Haydon’s art was self-consciously sublime, in that he made blatant attempts overwhelmingly to affect his viewer. This is clear not only from his description of his compositions but also from his account of the first exhibition of The Raising of Lazarus. For the occasion he chose the Egyptian Hall in Piccadilly, as he had done three years previously to display Christ’s Entry into Jerusalem.13 In the account Haydon uses human anecdote to describe the importance of location on the effect of a painting and of showing the dramatic impact of colour to its full advantage, both physically and psychologically. He tells how his servant was ‘frightened’ by the darkness of the painting when it was hung in the western corner, and that when a technician saw it repositioned with its true colours revealed by light coming from the south he exclaimed, ‘Lazarus made me tremble’. His evident delight at the latter comment, shown by the fact that this remained the painting’s final location, betrays much about the importance of affect upon the viewer.
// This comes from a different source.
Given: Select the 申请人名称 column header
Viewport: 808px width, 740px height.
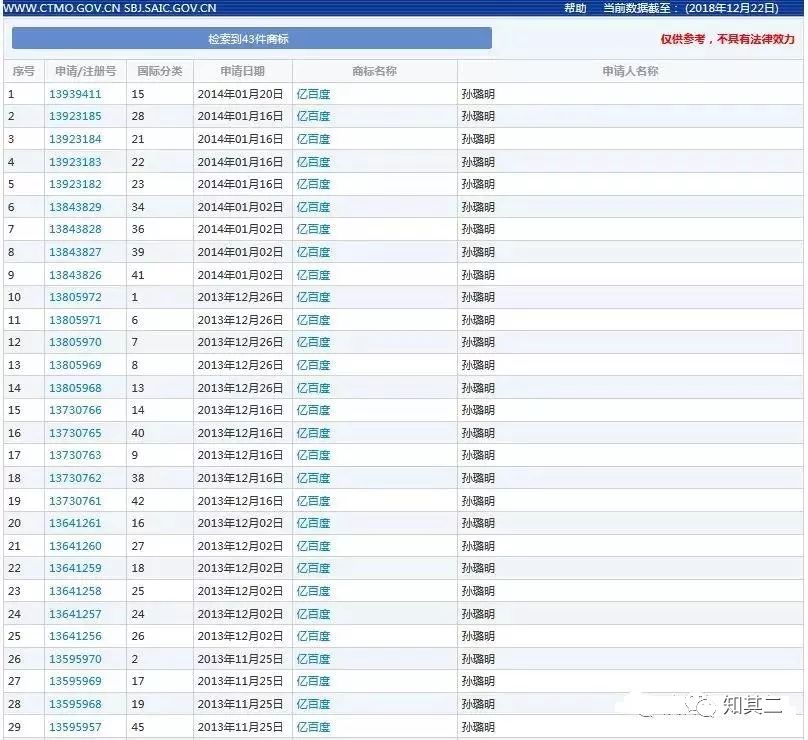Looking at the screenshot, I should [630, 72].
Moreover, it is a universal, emotional response that Haydon sought above all to provoke, as confirmed by his proud summary of the exhibition private view: ‘No picture I have ever painted has been so applauded. The approbation was universal, and Lazarus affected everybody; high, low, ignorant and learned.’14 That the painting subsequently failed to find a buyer suggests that the public did not necessarily share this view, and Haydon was sent further into a spiral of self-delusion and debt, contributing ultimately to his untimely death.
Lydia Hamlett was Research Assistant (The Sublime Object: Nature, Art and Language), Tate.
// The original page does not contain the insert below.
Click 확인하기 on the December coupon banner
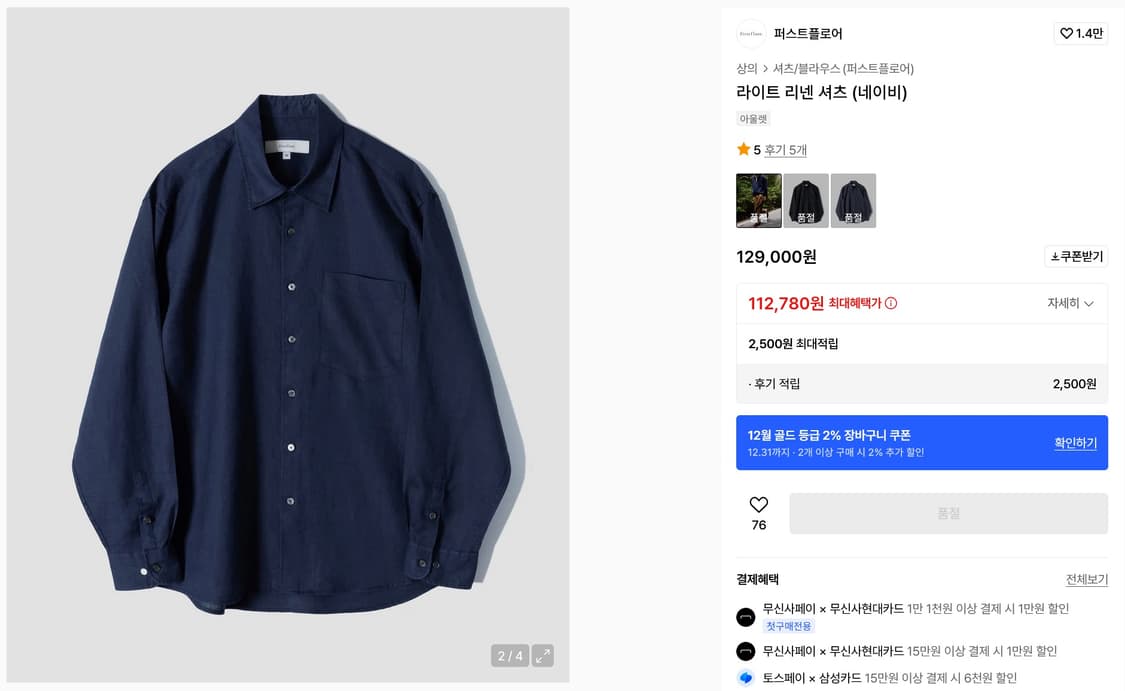 pyautogui.click(x=1075, y=442)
On Haydon’s character, art and influences, see David Blayney Brown, Robert Woof and Stephen Hebron, Benjamin Robert Haydon, 1786–1846: Painter and Writer, Friend of Wordsworth and Keats, exhibition catalogue, Wordsworth Trust, Grasmere 1996, especially p.14, and Paul O’Keeffe, A Genius for Failure: The Life of Benjamin Robert Haydon, London 2009.
An edition of Haydon’s autobiography, based on entries from his diaries, was edited by Tom Taylor and published in three volumes in London in 1853 and it is this edition that it used here. The first volume of the second edition, also published in 1853, is available at http://www.archive.org/stream/lifebenjaminrob04haydgoog#page/n6/mode/2up, accessed 17 June 2011.
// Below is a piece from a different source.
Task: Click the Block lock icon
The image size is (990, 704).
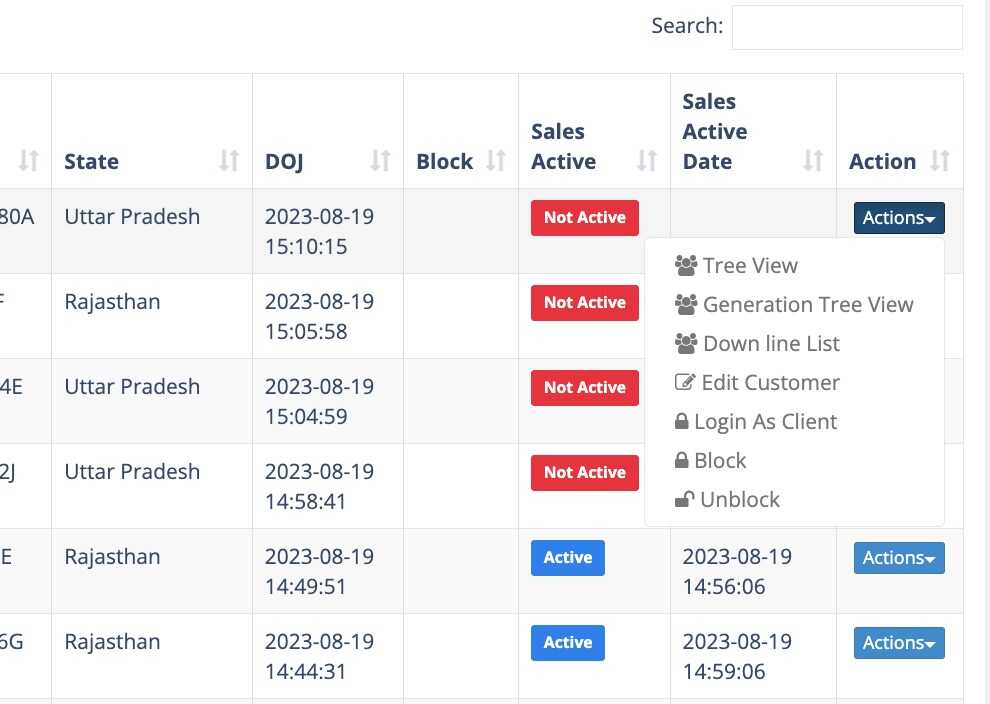Action: (681, 461)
Lydia Hamlett, ‘Sublime Religion: Benjamin Robert Haydon’s The Raising of Lazarus ’, in Nigel Llewellyn and Christine Riding (eds.), The Art of the Sublime, Tate Research Publication, January 2013, https://www.tate.org.uk/art/research-publications/the-sublime/lydia-hamlett-sublime-religion-benjamin-robert-haydons-the-raising-of-lazarus-r1129549, accessed 21 April 2021.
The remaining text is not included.